Je viens de terminer avec délices l'ouvrage de Jean Amila (Jean Merckert), "Jusqu'à plus soif". Un réel bonheur
qui se dévore, autant le savoir tout de suite, et une perle de roman noir daté de 1960, où l'on croirait, à chaque page, voir apparaître la gueule magistrale d'un Jean Gabin. Ou le
fumet délicat d'un bon calvados...
Le roman de Jean Amila pose en effet, pour faire simple, trois camps: celui des policiers, celui des contrebandiers et celui de l'anti-alcoolisme. On peut, on doit même y ajouter un
quatrième camp, celui des villageois. Les villageois? L'auteur situe son histoire dans la Normandie des années 1950/60, et prête à ses personnages l'habitude généralisée de boire, de boire et de
boire encore. Une manie qui n'épargne personne, pas même les fillettes de l'école, pas même le curé.
Face à cela, Marie-Anne, la nouvelle maîtresse d'école, fait bien pâle figure, en dépit de sa détermination. De nos jours, qu'une institutrice punisse quiconque est mineur et picole - ou, au
moins, s'en inquiète fortement - c'est assez normal; là, en revanche, c'est l'abstinence qui est louche, et l'alcoolisme qui est la norme. L'une des lectures de ce récit peut donc être
guidée par le biais de ce personnage qui lutte, seul (même sa directrice est acquise aux bienfaits de l'alcool de pomme), contre une mauvaise habitude. Baccalauréat et grands principes contre
tradition et alcoolisme, en quelque sorte.
L'autre biais, naturellement, est celui du roman noir. Là, l'auteur s'amuse à camper une belle galerie de portraits d'une fine équipe qui joue aux gendarmes et aux voleurs. Cela lui permet de
camper l'une des premières grandes scènes de son roman, celui de la course-poursuite entre la voiture des contrebandiers et celle des policiers à travers un verger de pommiers où paissent les
vaches, en pleine nuit, avec plongeon des policiers dans la mare toute proche - ce qu'on appelle "un bain de pieds" qui revient périodiquement au fil du récit, comme un gimmick à l'encontre de
l'agent Augereau. Sachant qu'Augereau, justement, est le cousin de Marie-Anne et que celle-ci va flirter avec Pierrot (voir ci-dessous), quelques chassés-croisés sympathiques sont à attendre
- l'auteur aurait même pu jouer davantage là-dessus.

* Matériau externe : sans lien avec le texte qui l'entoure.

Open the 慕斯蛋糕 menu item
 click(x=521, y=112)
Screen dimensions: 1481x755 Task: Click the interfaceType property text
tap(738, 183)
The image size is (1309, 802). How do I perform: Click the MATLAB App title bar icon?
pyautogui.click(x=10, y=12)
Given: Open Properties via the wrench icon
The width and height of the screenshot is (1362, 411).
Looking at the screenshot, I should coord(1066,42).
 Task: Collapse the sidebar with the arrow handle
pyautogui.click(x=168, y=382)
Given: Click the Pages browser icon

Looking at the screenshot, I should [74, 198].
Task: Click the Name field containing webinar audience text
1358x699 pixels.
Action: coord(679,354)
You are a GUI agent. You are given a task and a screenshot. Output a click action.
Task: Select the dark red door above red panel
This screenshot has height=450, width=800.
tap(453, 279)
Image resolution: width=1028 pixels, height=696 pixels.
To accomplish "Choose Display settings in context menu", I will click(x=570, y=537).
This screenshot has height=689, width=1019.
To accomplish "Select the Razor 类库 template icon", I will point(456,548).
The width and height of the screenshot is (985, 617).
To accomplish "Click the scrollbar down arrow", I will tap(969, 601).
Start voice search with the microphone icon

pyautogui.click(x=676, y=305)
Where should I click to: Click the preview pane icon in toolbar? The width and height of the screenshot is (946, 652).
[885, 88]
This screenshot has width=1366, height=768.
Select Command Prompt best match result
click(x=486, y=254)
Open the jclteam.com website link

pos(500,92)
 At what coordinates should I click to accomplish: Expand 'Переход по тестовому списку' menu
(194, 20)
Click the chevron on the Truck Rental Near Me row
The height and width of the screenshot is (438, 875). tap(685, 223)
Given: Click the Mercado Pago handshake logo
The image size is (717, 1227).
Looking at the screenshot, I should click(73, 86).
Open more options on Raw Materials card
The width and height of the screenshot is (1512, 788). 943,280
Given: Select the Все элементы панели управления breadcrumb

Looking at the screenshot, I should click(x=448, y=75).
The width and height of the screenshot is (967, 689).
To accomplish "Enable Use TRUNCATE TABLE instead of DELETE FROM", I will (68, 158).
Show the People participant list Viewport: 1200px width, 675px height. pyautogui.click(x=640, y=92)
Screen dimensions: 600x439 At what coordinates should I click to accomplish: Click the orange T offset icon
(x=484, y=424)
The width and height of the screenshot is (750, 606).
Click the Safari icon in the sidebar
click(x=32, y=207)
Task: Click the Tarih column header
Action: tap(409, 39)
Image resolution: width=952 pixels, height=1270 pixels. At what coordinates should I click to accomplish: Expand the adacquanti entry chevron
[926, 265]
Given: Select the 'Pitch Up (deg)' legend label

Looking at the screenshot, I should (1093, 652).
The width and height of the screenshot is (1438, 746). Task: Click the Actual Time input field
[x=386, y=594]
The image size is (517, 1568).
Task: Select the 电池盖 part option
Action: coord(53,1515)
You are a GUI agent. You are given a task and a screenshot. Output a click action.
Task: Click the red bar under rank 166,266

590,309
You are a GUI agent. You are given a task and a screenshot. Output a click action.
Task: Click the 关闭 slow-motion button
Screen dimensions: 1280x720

Le héros de l'équipe de contrebandiers s'appelle Pierrot, jeune, ambitieux, mais aussi "cul-terreux", pour reprendre le langage fleuri de l'auteur. Le coup de la voiture de policiers dans la mare
fait partie de sa pratique quotidienne - le fait d'un jeune coq local, ce qu'il est finalement. Mais le hasard va l'amener à Paris, où il peine à trouver ses marques et finit par se
faire blouser par des gangsters matois, alors qu'il a cherché à jouer au plus fin avec eux en les doublant. Peut-on y voir un avertissement contre ceux qui recherchent la gloire dans la grande
ville? C'est une piste. Mais au terme du récit, Pierrot trouvera son bonheur dans son village normand. Mieux vaut être roi chez soi que prince chez les autres...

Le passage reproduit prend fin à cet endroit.